READING PASSAGE —

'''

CHAPTER 33
I am not sure how far my new friendships had developed by the end of Fourth Grade. It is difficult to pinpoint many of the experiences I remember from my youth as to the exact period they occurred.
It may be that my friendship with Stuart developed from those puppet shows. It may have been that commonality which drew us to each other.
The earliest photographs I have of
Stuart and me together were in 1953, but this was of an event at East Ward. The earliest picture I have of me at Stuart’s home was taken in 1954. But that would have been during our junior high years and we would have been 12 or 13 years old depending if the photo was before or after the last week of June. I was born on the 27th and he on the 30th of that month.
I can’t trust photographs to pinpoint such things. I was interested in photography as a child. I had a Kodak Brownie camera and took a lot of pictures. Unfortunately, I can’t remember what year I got that camera and the photos I took as a child have disappeared. The first photograph I have of Ronald and I together is the same 1953 event where Stuart appears. The first picture I have of Ronald taken by me is 1956. I know when and how Ron and I met and that was 1950.

'''

AVAILABLE DATA —
'''

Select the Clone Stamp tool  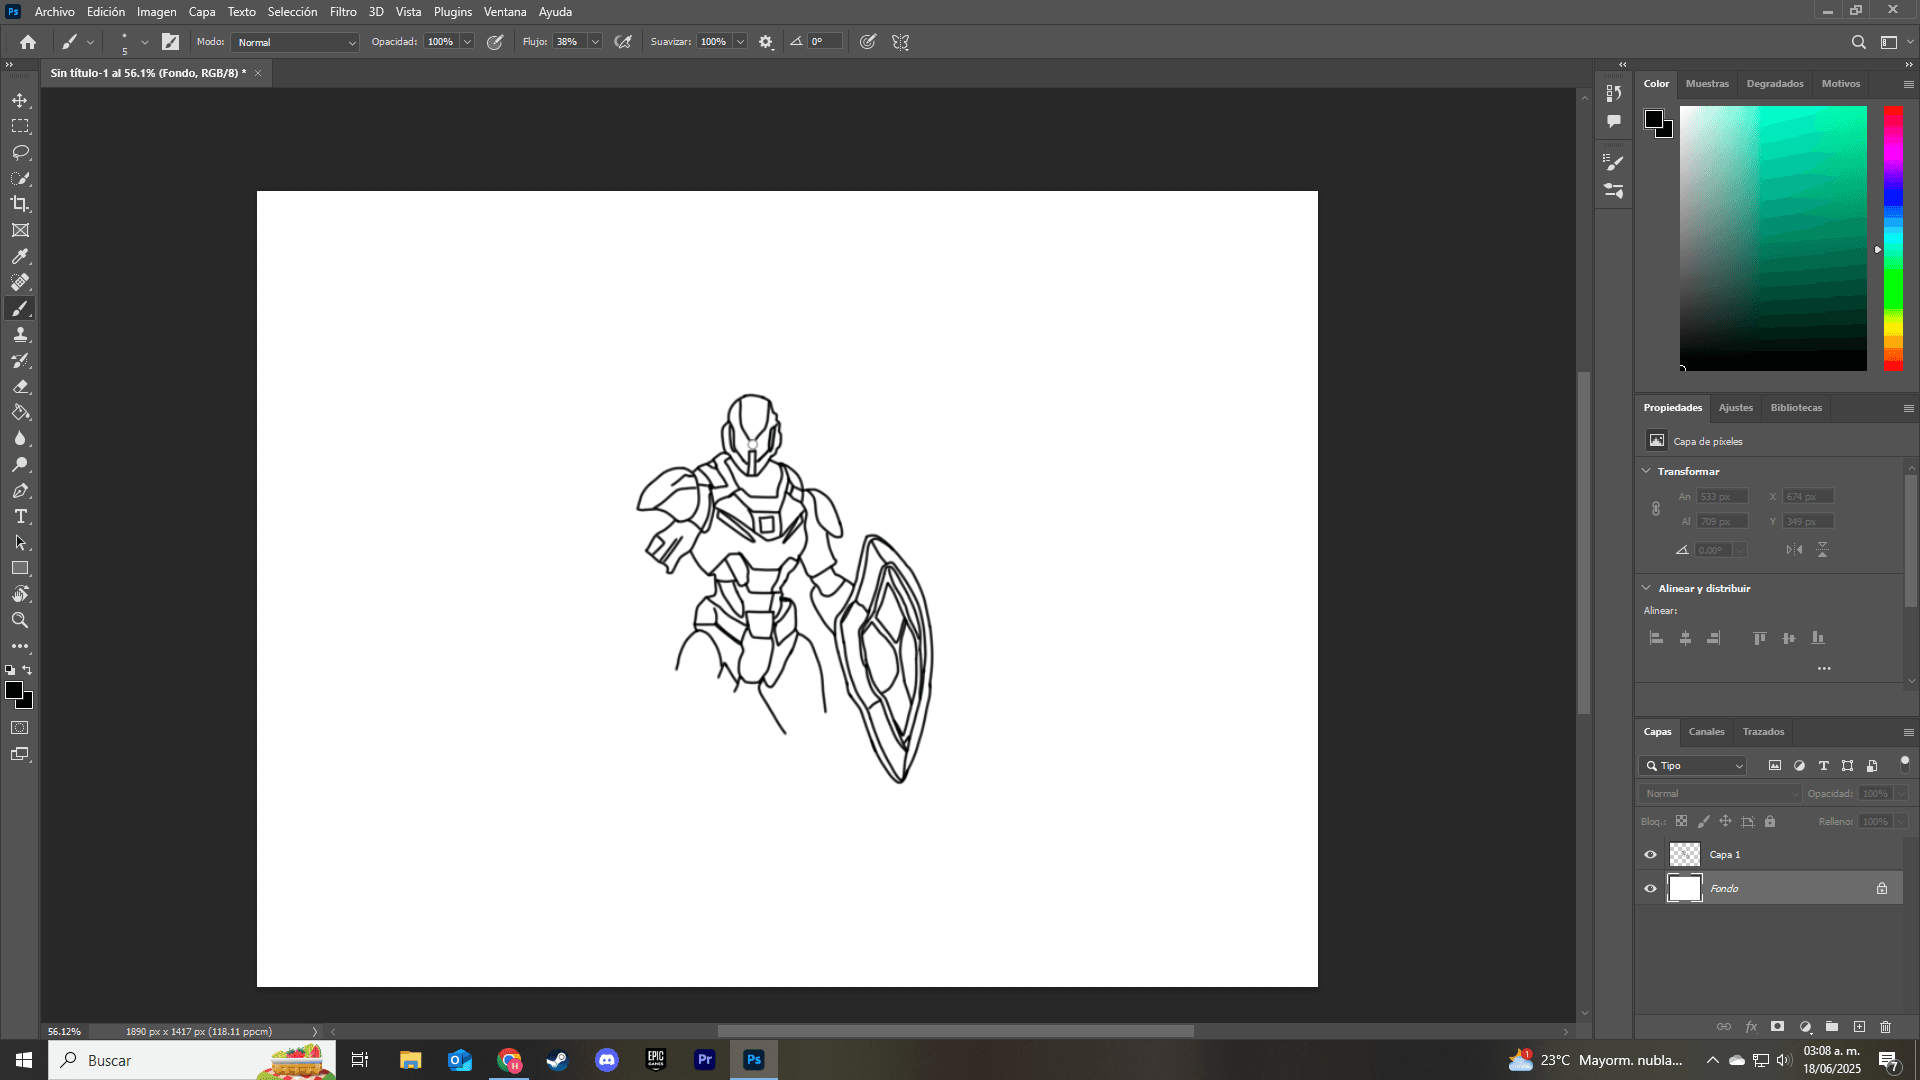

'''

EXERCISE REQUIREMENTS —
1. Check each statement against the chapter about Stuart and Ronald and answer yes or no, quoting the words that decide it: (a) The narrator was born three days before Stuart. (b) The narrator still has the photographs taken as a child. (c) The narrator and Ronald first met in 1953.
2. Proceed with the chapter about Stuart and Ronald, picking up after its final sentence.

THE ANSWERS —
1.
(a) Yes: "I was born on the 27th and he on the 30th of that month."
(b) No: "the photos I took as a child have disappeared."
(c) No: "I know when and how Ron and I met and that was 1950."

2.
I am certain Stuart and I as friends go back to 1950 or ’51. Remembering the former being together with my childhood friends is
like seeing a large and glorious garden. I can see the individual beds of flowers, but I can’t distinguish just where the garden path begins. However, in the case of Ronald, I know the blooms of friendship blossomed over those Third-Fourth Grade years.
We were trading comic books.
I don’t have a photograph, but I have a picture in my head of us sitting on the sun porch at 417 bargaining over those books. I carried a large cardboard box; one of those they had packed groceries in at the market, out to the porch. He would be waiting with whatever he could carry in his arms or brought in a shopping bag.
Ronald says I was tough. I was a natural born hoarder. It was difficult for
me to give up certain things. I wanted to get the comics he had that I liked best, but not lose too many favorites of my own in the deal. Scrooge McDuck and Marge’s Little Lulu were probably the most difficult to yank from my hands. Or maybe they all were. I am sure I grumbled over giving up a Plastic Man or Green Lantern or Captain Marvel.
The original Captain Marvel became
called Shazam in later years. DC Comics sued Marvel Comics for copyright infringement and DC got the right to that character. Marvel brought out a new Captain Marvel, but it was a woman. ).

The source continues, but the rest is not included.